START DATA SECTION

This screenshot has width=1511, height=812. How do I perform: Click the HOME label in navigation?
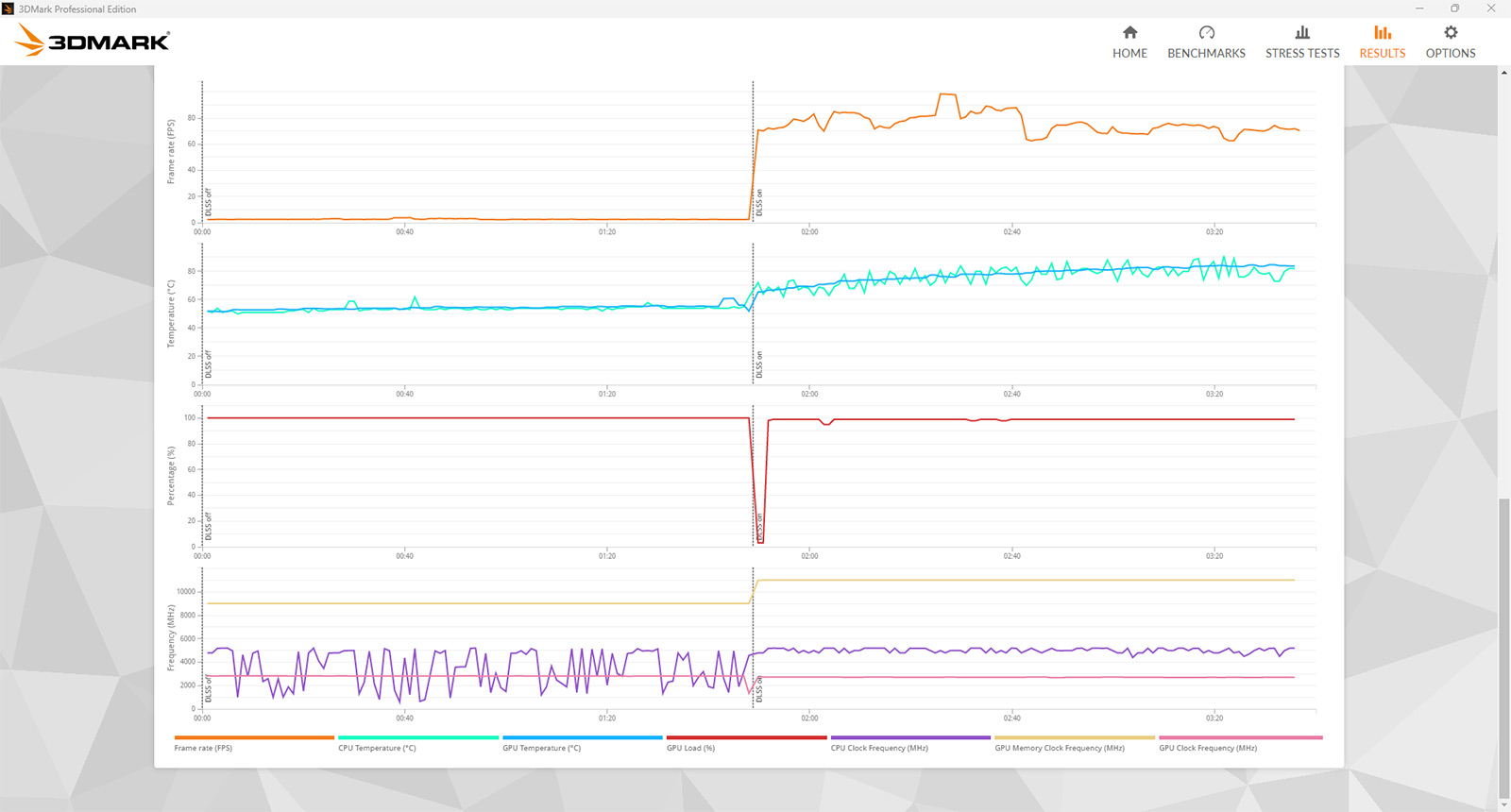(1129, 54)
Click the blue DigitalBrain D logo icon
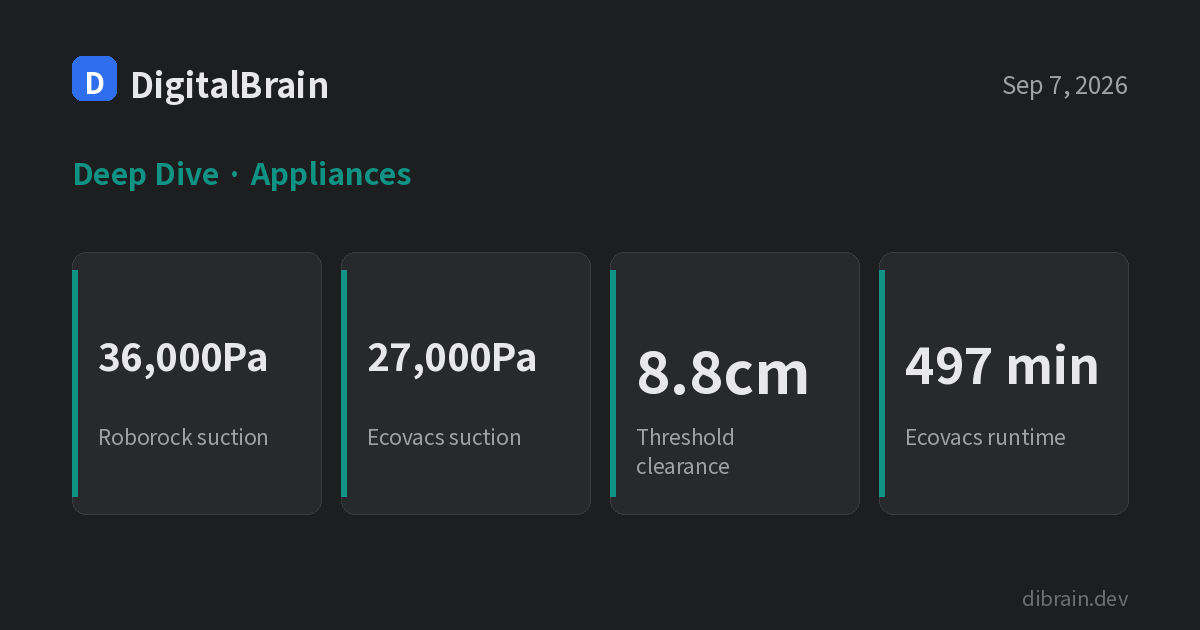This screenshot has height=630, width=1200. point(95,79)
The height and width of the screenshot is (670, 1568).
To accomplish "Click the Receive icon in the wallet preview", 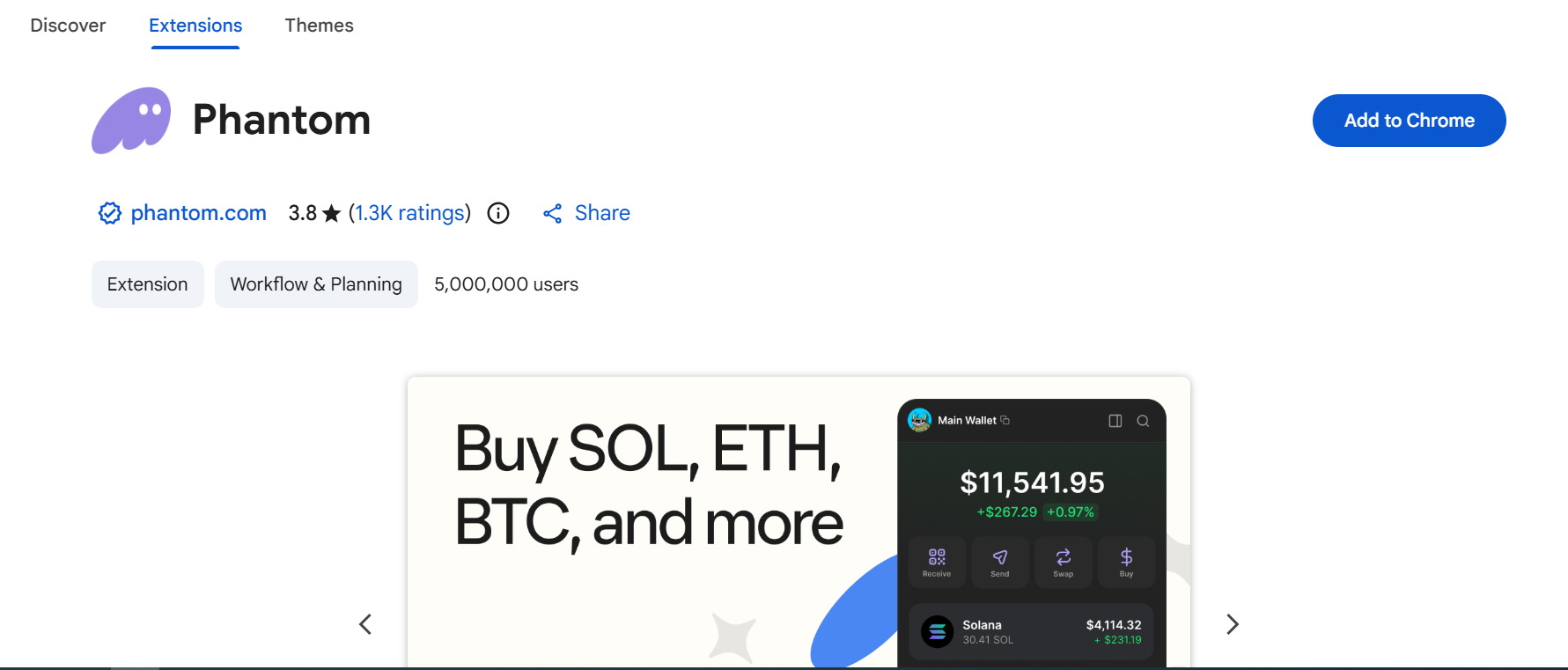I will (937, 562).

END DATA SECTION

__WHAT IS BEING ASKED__.
Starting at the first line of the material above and ending with the line that contains "The height and", reproduce every line exactly, and leave out the pictures.

__RESPONSE TO THIS EXERCISE__.
This screenshot has width=1511, height=812. How do I perform: Click the HOME label in navigation?
(1129, 54)
Click the blue DigitalBrain D logo icon
This screenshot has height=630, width=1200. point(95,79)
The height and width of the screenshot is (670, 1568).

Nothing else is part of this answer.